» DATA EXTRACT
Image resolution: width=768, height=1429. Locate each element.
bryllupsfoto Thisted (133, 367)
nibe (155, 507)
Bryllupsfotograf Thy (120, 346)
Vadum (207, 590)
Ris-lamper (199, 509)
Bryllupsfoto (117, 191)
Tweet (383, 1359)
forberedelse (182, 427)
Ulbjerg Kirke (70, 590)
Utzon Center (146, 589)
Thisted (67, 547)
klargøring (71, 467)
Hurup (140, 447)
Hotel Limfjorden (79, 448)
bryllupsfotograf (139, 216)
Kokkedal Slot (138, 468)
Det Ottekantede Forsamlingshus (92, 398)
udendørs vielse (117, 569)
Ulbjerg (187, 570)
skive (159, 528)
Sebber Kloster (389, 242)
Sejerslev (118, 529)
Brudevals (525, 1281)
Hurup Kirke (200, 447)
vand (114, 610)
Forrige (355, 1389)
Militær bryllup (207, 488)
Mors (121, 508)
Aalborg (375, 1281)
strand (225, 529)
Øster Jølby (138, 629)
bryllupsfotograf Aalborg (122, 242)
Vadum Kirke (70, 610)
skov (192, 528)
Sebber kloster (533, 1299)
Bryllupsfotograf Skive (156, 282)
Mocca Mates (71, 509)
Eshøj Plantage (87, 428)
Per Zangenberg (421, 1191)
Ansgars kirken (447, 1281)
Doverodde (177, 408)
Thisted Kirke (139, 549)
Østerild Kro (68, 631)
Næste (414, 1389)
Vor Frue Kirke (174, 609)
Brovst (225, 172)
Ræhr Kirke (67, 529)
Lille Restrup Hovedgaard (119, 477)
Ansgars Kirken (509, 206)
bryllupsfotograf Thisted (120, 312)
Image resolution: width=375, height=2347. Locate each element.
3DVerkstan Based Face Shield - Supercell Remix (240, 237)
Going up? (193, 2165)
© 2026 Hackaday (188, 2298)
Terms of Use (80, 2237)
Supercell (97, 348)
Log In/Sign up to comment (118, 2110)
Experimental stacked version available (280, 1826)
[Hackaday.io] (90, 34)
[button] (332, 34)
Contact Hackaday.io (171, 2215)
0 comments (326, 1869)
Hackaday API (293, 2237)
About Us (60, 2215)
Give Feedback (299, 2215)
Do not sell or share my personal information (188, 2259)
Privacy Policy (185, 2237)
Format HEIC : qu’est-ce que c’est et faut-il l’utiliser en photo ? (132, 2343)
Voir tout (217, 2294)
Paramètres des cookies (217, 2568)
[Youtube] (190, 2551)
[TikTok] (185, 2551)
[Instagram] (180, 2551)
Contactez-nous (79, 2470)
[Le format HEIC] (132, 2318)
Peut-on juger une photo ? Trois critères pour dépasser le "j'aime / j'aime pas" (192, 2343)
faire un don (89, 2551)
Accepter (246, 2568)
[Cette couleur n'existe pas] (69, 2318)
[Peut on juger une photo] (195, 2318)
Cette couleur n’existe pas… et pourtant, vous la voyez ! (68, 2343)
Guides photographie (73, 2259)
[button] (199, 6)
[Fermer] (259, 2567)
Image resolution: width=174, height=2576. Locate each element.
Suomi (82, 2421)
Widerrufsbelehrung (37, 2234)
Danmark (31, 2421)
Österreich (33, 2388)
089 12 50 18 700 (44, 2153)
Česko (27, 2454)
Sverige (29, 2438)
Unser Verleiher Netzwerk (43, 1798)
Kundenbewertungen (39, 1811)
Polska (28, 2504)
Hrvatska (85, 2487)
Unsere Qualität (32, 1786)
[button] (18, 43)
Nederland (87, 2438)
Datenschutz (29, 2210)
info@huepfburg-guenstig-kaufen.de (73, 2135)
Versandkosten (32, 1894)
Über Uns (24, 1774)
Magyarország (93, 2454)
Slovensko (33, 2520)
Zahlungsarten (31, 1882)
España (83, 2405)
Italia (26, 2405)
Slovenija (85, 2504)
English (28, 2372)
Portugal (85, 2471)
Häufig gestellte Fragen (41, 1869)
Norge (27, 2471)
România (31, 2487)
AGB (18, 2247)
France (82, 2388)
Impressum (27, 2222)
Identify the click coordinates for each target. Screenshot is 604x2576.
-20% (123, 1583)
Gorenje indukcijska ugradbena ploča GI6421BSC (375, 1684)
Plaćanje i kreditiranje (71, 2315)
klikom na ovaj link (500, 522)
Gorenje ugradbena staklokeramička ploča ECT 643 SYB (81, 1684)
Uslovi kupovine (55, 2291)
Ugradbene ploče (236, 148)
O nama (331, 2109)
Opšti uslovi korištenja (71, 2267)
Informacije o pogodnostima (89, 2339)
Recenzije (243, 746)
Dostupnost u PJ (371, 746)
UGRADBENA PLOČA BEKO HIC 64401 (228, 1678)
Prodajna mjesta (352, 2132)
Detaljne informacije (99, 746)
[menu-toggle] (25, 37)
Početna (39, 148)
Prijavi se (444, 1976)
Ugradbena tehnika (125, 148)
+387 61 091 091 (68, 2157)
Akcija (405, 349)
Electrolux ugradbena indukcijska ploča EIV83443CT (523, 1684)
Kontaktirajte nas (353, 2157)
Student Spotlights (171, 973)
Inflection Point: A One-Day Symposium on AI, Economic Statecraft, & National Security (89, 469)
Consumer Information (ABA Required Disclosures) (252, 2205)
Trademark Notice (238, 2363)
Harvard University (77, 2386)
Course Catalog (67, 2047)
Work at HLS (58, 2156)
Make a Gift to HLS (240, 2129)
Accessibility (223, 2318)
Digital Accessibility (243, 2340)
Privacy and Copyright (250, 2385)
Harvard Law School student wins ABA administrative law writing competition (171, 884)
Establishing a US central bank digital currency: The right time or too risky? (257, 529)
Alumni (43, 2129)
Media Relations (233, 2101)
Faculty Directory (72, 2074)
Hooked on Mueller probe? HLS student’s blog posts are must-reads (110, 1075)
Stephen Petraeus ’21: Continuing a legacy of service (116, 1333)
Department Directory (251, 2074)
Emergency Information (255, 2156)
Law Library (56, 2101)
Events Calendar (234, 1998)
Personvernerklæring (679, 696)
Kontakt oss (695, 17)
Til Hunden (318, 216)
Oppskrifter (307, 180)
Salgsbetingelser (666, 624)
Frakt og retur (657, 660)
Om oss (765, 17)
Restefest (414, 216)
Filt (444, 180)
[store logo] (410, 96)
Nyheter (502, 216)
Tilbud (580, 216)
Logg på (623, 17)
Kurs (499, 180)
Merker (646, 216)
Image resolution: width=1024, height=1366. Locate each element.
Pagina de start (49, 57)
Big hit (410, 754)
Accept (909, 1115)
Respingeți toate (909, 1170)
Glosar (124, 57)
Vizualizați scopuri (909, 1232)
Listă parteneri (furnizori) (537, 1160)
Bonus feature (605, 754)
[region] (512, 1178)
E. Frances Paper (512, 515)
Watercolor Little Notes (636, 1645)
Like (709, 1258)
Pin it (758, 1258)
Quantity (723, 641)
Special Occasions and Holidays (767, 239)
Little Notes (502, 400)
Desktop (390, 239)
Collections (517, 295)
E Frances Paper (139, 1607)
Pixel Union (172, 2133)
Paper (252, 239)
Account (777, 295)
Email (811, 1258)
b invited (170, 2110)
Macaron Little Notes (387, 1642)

» EXERCISE OBJECTIVE
Scan the listing for the string "existe", then copy every line where it appears.

» RESULT OF THIS TASK
[Cette couleur n'existe pas] (69, 2318)
Cette couleur n’existe pas… et pourtant, vous la voyez ! (68, 2343)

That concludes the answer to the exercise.